Input records ▸

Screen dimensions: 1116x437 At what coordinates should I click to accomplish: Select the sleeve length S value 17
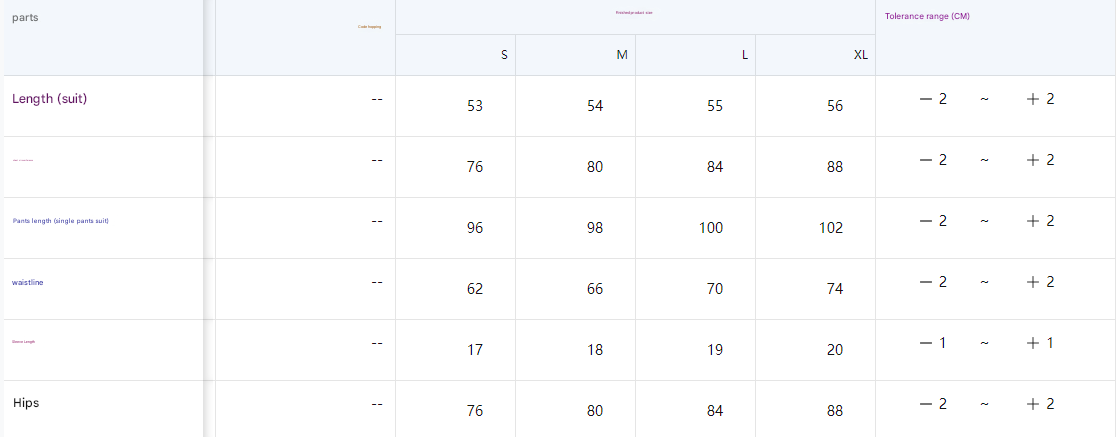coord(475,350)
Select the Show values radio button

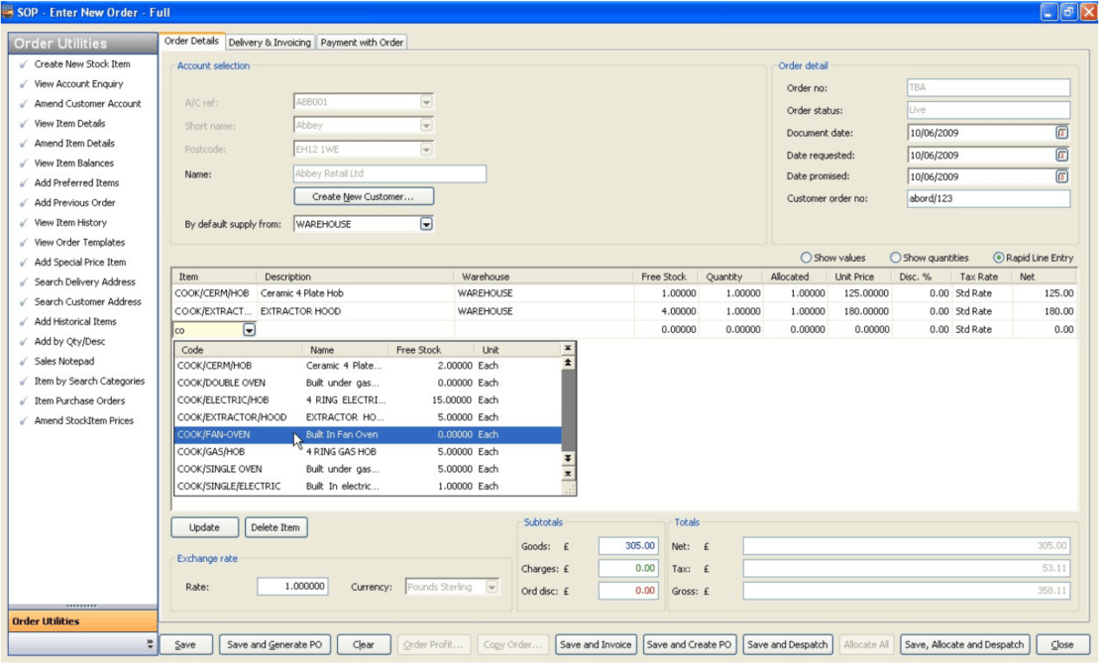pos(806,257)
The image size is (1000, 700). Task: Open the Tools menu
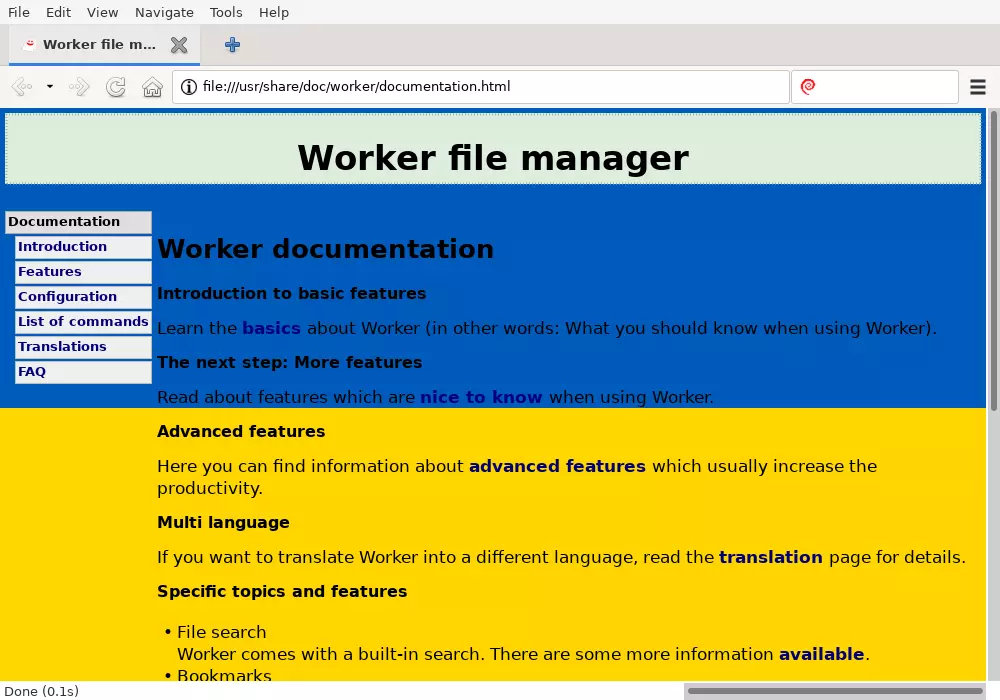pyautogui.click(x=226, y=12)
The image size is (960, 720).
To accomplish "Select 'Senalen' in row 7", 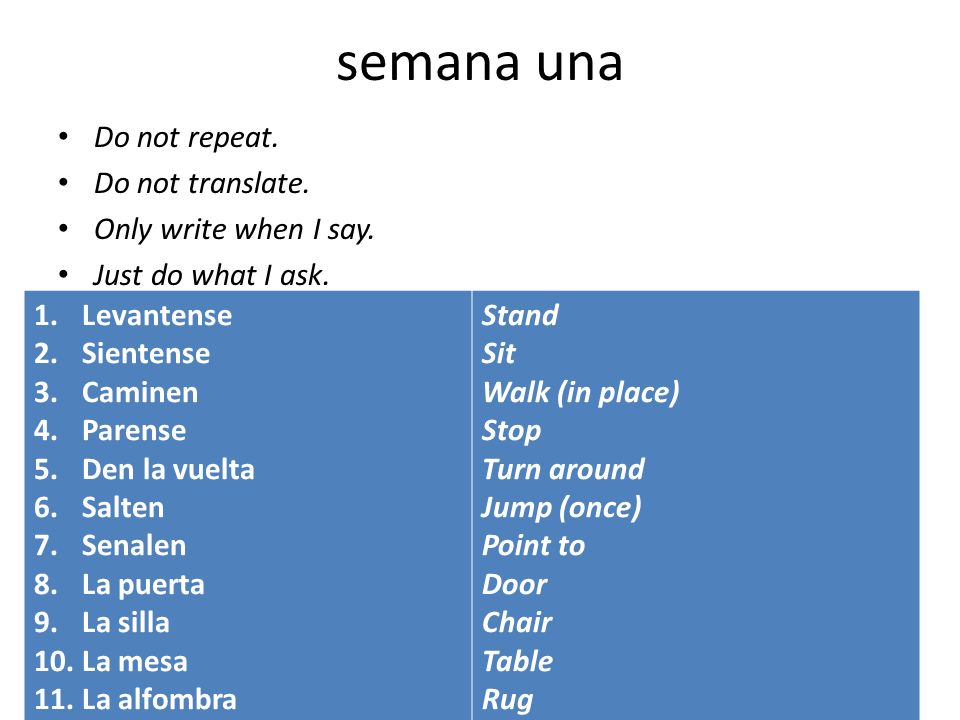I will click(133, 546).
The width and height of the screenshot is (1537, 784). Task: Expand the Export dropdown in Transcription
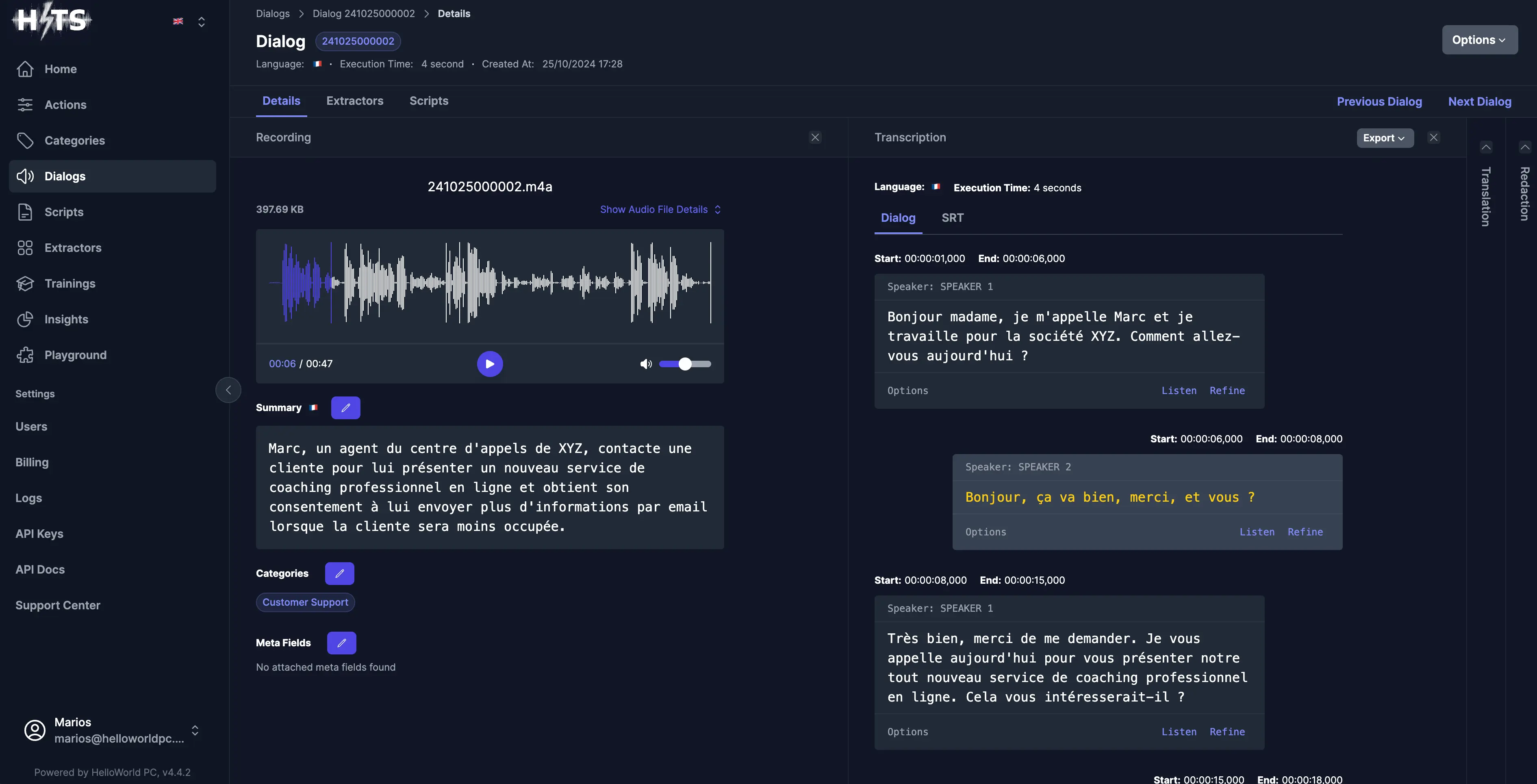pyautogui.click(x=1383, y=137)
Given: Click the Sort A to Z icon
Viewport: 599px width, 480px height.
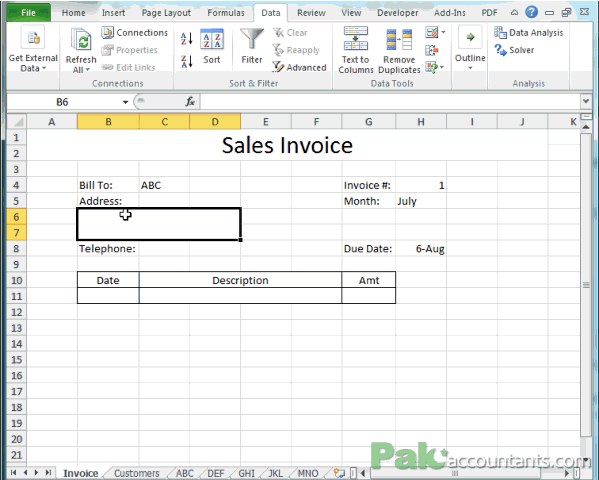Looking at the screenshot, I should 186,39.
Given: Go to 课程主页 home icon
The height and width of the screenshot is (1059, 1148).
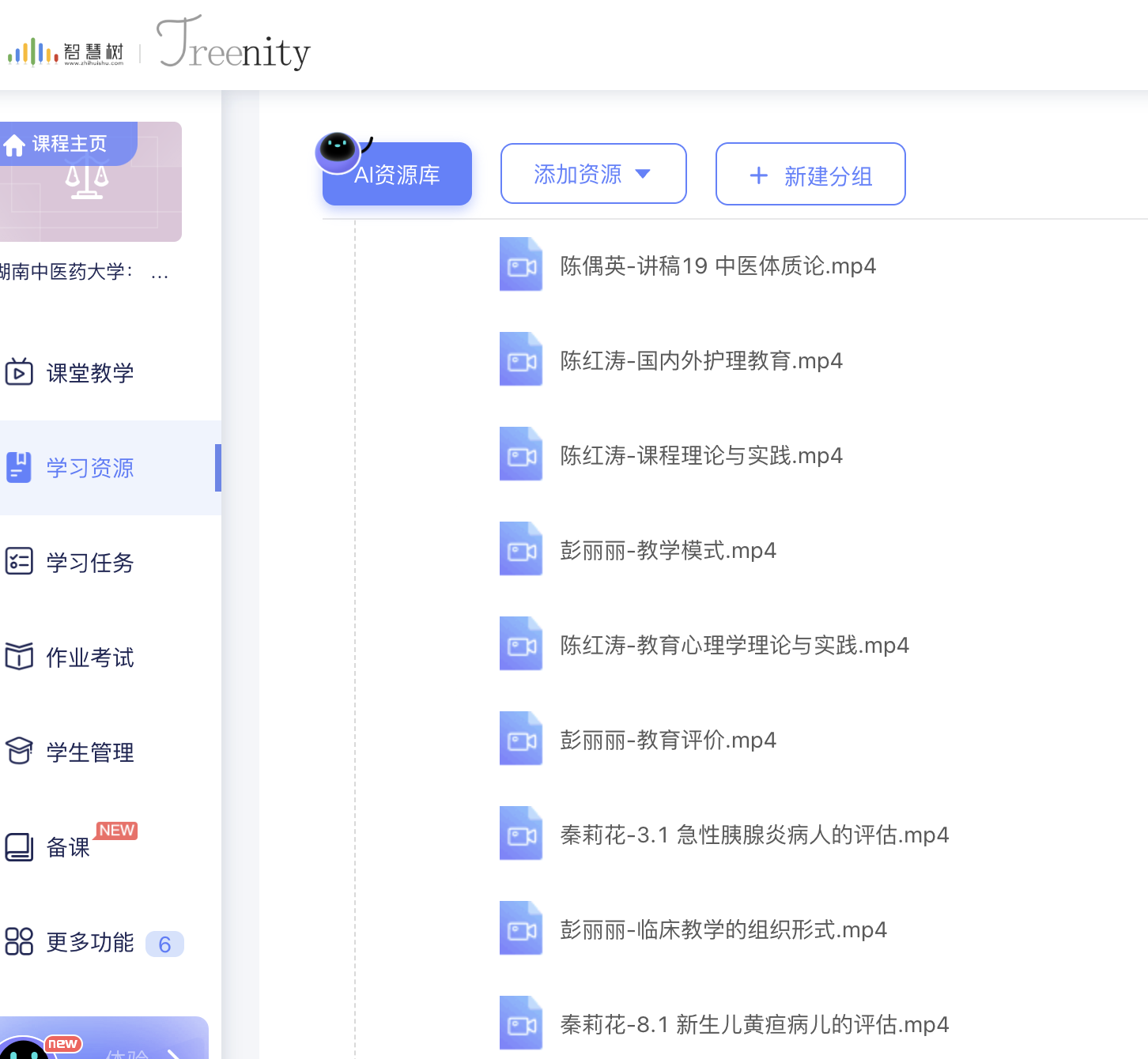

Stated goal ▸
Copy the records verbatim from the line containing "The width and" through the end of the records, leaving the pictures out.

Expected answer ▸
The width and height of the screenshot is (1537, 784). Task: Expand the Export dropdown in Transcription
pyautogui.click(x=1383, y=137)
Given: Click the Sort A to Z icon
Viewport: 599px width, 480px height.
Looking at the screenshot, I should 186,39.
Given: Go to 课程主页 home icon
The height and width of the screenshot is (1059, 1148).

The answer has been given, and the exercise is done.